8. pytorch 快速搭建、训练一个小型网络

  本篇博客中,我将快速搭建一个小型的网络,并对其进行训练、优化器调参,最后查看模型训练效果。
我将本次搭建网络分为一下几个部分

  1. 下载、读取数据
  2. 搭建网络
  3. 准备日志、损失函数和优化器
  4. 进行网络的训练与测试,
  5. 模型文件的保存
  6. 关闭日志并查看训练效果

下载读取数据

本篇博客所写代码使用 python,并且大量使用了 pytorch 第三方库,其中的 torvision.datasets.CIFAR10() 用于读取数据,torch.utils.data.DataLoader()用于封装遍历数据,倘若对这两种函数不熟悉的同学,可以看我前几篇博客。

# load the data and set the constant values
dataset_path = "../data_cifar10"
dataset_train = torchvision.datasets.CIFAR10(root=dataset_path, train=True, transform=torchvision.transforms.ToTensor(),
                                             download=True)
dataset_test = torchvision.datasets.CIFAR10(root=dataset_path, train=False, transform=torchvision.transforms.ToTensor(),
                                            download=True)

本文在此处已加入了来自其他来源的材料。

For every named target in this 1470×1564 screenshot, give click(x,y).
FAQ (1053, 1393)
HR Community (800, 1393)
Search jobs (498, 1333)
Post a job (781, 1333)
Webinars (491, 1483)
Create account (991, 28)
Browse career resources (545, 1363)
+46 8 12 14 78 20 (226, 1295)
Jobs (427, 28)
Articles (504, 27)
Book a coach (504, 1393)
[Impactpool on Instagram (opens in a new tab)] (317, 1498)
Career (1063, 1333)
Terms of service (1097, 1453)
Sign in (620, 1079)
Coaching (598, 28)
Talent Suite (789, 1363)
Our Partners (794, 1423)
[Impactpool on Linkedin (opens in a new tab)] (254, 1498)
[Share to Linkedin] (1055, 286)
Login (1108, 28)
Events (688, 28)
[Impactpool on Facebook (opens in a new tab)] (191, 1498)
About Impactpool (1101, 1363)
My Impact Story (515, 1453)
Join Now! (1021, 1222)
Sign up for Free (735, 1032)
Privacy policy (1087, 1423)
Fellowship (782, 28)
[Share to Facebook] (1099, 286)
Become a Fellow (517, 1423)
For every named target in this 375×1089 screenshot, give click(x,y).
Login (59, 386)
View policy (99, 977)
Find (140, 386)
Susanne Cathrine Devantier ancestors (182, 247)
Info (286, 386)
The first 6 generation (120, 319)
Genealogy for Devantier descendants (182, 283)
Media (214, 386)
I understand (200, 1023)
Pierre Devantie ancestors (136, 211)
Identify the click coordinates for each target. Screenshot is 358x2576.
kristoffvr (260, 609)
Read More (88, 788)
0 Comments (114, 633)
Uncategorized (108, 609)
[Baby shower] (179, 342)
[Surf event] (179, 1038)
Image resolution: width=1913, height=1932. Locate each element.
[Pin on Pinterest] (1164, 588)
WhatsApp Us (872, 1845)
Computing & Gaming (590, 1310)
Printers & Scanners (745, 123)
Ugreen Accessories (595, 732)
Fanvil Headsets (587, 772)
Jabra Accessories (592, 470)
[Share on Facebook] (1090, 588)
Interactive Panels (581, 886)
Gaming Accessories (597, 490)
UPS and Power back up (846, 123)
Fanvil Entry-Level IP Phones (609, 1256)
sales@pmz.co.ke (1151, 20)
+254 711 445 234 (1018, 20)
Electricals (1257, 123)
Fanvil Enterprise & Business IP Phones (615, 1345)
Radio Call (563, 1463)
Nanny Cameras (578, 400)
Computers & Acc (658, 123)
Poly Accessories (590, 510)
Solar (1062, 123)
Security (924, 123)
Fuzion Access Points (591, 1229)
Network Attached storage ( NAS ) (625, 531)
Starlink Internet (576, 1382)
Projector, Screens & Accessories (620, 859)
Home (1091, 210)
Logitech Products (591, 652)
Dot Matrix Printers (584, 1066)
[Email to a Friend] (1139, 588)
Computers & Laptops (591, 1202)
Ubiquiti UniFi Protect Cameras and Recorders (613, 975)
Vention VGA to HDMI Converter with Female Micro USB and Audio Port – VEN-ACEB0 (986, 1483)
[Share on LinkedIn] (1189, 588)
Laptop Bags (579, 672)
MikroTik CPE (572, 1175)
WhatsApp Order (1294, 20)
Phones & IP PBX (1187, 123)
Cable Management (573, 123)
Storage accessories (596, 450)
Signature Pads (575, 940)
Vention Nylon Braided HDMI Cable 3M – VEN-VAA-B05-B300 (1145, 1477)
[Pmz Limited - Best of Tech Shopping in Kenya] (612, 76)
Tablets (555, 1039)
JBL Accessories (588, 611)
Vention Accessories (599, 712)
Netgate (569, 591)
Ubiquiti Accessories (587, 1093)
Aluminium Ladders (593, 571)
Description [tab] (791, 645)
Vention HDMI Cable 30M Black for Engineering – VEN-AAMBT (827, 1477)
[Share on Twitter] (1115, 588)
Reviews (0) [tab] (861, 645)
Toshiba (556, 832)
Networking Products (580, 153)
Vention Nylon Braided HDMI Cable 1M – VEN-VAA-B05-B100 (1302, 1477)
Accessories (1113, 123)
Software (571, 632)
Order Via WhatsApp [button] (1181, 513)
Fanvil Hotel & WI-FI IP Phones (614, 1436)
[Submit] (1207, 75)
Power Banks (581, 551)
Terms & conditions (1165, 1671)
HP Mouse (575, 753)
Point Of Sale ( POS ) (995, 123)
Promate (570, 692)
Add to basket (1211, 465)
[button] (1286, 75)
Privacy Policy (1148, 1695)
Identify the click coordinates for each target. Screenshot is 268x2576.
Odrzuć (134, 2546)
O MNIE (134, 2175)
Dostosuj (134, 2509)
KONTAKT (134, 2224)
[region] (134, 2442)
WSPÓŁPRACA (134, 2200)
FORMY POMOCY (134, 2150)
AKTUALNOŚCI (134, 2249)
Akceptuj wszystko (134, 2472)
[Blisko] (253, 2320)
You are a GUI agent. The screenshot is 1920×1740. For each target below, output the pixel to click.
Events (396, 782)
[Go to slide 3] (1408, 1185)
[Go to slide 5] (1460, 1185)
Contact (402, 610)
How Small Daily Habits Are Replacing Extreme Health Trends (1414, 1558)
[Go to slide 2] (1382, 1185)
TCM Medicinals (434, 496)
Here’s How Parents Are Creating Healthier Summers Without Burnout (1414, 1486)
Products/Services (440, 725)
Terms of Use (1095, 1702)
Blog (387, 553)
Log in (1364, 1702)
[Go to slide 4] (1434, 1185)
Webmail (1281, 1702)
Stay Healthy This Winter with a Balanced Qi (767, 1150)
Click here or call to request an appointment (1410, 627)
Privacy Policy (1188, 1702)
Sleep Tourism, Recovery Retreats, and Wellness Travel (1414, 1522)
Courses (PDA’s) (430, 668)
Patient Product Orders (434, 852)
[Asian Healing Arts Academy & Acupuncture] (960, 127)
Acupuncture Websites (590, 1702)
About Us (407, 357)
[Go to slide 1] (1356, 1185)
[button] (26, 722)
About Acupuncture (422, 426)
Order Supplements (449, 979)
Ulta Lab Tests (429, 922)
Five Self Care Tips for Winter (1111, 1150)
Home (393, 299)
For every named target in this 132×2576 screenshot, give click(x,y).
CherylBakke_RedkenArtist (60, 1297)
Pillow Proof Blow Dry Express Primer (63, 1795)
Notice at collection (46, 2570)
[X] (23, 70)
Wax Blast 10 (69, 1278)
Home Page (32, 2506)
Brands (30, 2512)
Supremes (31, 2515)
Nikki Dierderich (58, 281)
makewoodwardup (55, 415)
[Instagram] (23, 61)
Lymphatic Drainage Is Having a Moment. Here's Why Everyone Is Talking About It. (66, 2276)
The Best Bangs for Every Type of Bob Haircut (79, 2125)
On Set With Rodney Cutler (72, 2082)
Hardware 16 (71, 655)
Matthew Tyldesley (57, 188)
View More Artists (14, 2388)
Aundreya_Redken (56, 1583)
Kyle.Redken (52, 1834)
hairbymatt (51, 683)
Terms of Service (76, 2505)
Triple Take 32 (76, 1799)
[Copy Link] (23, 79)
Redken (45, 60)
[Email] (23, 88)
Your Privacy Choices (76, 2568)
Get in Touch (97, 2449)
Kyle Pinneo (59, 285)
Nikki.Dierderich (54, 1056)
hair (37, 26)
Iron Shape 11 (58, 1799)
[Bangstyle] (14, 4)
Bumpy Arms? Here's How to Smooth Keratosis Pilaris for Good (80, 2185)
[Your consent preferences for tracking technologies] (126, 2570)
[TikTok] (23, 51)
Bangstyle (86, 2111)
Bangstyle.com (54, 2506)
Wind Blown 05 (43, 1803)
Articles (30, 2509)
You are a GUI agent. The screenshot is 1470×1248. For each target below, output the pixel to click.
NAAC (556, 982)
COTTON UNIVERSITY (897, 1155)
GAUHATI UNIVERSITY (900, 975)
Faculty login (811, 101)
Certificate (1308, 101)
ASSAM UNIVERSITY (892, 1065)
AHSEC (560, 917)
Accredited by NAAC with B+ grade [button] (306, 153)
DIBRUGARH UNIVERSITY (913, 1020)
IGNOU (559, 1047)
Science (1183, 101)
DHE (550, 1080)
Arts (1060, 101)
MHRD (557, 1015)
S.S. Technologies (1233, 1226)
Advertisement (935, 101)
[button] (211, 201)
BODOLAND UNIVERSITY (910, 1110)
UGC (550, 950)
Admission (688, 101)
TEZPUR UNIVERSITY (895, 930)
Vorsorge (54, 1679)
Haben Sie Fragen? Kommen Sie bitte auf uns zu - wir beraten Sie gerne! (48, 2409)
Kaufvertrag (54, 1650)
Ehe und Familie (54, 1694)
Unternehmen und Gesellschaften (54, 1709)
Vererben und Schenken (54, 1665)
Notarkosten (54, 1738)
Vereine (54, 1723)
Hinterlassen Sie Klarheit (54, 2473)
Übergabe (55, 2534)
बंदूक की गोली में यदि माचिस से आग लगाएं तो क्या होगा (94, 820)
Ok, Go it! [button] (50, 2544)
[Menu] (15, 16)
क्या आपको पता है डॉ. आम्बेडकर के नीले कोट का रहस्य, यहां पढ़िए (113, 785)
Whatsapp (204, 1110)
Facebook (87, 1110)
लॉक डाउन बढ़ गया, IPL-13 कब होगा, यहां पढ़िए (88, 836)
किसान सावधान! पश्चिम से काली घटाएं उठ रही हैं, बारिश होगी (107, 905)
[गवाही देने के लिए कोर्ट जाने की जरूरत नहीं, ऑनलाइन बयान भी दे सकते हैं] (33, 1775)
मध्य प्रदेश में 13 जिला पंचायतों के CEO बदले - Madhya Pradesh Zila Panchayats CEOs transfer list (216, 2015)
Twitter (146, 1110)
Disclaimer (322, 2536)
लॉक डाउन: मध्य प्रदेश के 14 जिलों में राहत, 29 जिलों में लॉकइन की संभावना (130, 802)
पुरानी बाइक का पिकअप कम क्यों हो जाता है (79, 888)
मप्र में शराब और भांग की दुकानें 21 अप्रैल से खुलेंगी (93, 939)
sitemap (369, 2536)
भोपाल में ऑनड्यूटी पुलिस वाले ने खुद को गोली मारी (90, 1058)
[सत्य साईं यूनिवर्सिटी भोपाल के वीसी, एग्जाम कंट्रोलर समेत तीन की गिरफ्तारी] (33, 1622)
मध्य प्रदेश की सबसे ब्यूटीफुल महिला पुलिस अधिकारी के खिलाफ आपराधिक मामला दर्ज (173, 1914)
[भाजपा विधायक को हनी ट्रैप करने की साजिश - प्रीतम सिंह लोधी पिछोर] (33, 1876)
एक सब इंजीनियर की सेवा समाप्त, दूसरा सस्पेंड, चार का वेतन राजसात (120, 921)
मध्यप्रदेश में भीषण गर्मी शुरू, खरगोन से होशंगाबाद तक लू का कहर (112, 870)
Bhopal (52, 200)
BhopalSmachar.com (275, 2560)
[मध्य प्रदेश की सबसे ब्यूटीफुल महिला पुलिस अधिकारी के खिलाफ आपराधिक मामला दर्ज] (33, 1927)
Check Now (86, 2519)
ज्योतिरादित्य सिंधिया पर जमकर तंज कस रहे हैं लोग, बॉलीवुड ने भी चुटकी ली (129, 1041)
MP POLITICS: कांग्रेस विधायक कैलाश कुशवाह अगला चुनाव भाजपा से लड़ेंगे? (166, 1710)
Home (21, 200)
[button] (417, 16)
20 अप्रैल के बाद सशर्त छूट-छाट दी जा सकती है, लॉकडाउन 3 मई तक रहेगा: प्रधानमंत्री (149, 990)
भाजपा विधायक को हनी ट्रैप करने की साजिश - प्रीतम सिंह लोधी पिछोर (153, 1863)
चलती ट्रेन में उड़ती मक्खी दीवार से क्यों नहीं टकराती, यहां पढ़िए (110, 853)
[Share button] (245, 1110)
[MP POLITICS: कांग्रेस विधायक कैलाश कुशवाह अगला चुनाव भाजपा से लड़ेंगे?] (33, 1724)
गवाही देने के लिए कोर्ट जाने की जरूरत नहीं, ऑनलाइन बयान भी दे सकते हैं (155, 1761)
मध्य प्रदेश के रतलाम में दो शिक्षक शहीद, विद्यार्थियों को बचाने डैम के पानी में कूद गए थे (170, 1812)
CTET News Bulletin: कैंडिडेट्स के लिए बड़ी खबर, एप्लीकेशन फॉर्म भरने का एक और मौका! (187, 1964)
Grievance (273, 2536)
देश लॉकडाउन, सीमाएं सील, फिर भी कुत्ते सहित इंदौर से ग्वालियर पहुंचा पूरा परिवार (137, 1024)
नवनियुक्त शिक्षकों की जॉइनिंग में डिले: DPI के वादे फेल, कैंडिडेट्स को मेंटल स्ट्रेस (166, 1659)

dataloader_train = DataLoader(dataset=dataset_train, batch_size=64)
dataloader_test = DataLoader(dataset=dataset_test, batch_size=64)

dataset_train_len = len(dataset_train)
dataset_test_len = len(dataset_test)

搭建网络

搭建网络的内容在前几篇博客已经写过了,不熟悉的同学请自行查看。

8. pytorch 快速搭建、训练一个小型网络

import torch
import torch.nn as nn


class MyModel(nn.Module):
    def __init__(self):
        super(MyModel, self).__init__()
        self.model = nn.Sequential(
            nn.Conv2d(in_channels=3, out_channels=32, kernel_size=5, stride=1, padding=2),
            nn.MaxPool2d(2),
            nn.Conv2d(in_channels=32, out_channels=32, kernel_size=5, stride=1, padding=2),
            nn.MaxPool2d(2),
            nn.Conv2d(in_channels=32, out_channels=64, kernel_size=5, stride=1, padding=2),
            nn.MaxPool2d(kernel_size=2),
            nn.Flatten(start_dim=1, end_dim=-1),
            nn.Linear(in_features=1024, out_features=64),
            nn.Linear(in_features=64, out_features=10)
        )

    def forward(self, x):
        return self.model(x)


if __name__ == "__main__":
    test_data = torch.ones((64, 3, 32, 32))
    my_model = MyModel()
    data_proceed = my_model(test_data)
    print(data_proceed.shape)

准备日志、损失函数和优化器

网络搭建完成之后,我们实例化网络,并打开日志 SummaryWriter,准备好损失函数(交叉熵损失函数)和优化器(SGD),该部分也包括了设置一些常量

# define the net and constant
my_model = MyModel()
learning_rate = 1e-2
my_optimize = torch.optim.SGD(my_model.parameters(), lr=learning_rate)
my_loss_fn = torch.nn.CrossEntropyLoss()
train_step = 0
test_step = 0
max_epoch = 100
writer = SummaryWriter("./logs")

网络的训练和测试

网络的训练过程时,训练前加入 my_model.train(),测试前加入 my_model.test()
因为前几篇博客并没有讲到 train()eval()函数,这里我贴一下官方帮助文档的翻译:

8. pytorch 快速搭建、训练一个小型网络

8. pytorch 快速搭建、训练一个小型网络

还望注意一下 train 和 test 的区别,是否会 optim.zero_grad(),损失函数数值backward(),和 optim.step()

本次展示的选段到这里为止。